Funkcjonariusze śledczy odnaleźli skład narkotyków na Woli w Warszawie. Konkretnie, to właśnie tam, w podziemnym garażu, w swojej lokatorskiej skrytce, podejrzany mężczyzna stworzył hub do transferu narkotyków.
Policyjna zasadzka została zorganizowana i oficerowie cierpliwie czekali na podejrzanego. Został on aresztowany tuż po opuszczeniu garażu po krótkiej wizycie w swojej komórce lokatorskiej. Przy sobie miał dwa telefony komórkowe i pakiet folii termozgrzewalnej z marihuaną. W trakcie przeszukania wynajmowanej przez 37-latka nieruchomości, policja znalazła dodatkowe paczki z marihuaną i kwotę 37 000 złotych, które prawdopodobnie pochodziły z handlu narkotykami.

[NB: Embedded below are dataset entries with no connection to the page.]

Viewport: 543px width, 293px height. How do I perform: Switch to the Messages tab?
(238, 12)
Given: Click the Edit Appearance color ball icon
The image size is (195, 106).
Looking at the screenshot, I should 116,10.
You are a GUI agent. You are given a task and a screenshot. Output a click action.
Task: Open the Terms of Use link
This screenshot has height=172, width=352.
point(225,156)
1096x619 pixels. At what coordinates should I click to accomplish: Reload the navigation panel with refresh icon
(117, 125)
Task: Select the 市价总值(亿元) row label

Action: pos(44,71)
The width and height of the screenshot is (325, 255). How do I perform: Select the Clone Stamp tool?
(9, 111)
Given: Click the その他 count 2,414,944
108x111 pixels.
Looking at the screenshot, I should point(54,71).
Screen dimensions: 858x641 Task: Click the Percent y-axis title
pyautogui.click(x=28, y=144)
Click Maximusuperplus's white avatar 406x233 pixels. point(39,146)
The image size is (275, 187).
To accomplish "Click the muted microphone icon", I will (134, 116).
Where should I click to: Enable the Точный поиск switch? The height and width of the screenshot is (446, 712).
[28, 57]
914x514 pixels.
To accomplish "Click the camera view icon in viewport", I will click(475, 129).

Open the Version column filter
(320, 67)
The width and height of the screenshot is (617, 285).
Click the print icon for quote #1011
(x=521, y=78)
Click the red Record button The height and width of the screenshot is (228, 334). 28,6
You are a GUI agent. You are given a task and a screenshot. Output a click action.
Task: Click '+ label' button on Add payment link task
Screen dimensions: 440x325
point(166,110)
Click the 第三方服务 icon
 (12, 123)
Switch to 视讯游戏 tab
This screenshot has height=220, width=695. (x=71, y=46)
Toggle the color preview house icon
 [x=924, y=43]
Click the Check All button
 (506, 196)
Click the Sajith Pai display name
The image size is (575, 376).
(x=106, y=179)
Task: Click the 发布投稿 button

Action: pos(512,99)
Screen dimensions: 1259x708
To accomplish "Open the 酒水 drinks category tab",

Jednak największa ilość narkotyków była ukryta w komórce garażowej. Tam właśnie funkcjonariusze odkryli kilkadziesiąt opakowań zawierających marihuanę, kokainę, amfetaminę, mefedron, LSD, halucynogenne grzyby oraz inne substancje psychotropowe. Całość przekraczała wagę jednego kilograma narkotyków, co pozwoliłoby na stworzenie kilku tysięcy porcji do sprzedaży.
Prokuratura Rejonowa Warszawa Wola postawiła podejrzanemu zarzut posiadania dużej ilości narkotyków i zwróciła się do sądu o tymczasowe aresztowanie 37-latka. Sąd wyraził na to zgodę. Osoba winna takiego przestępstwa może zostać skazana na karę do 10 lat pozbawienia wolności zgodnie z ustawą o przeciwdziałaniu narkomanii.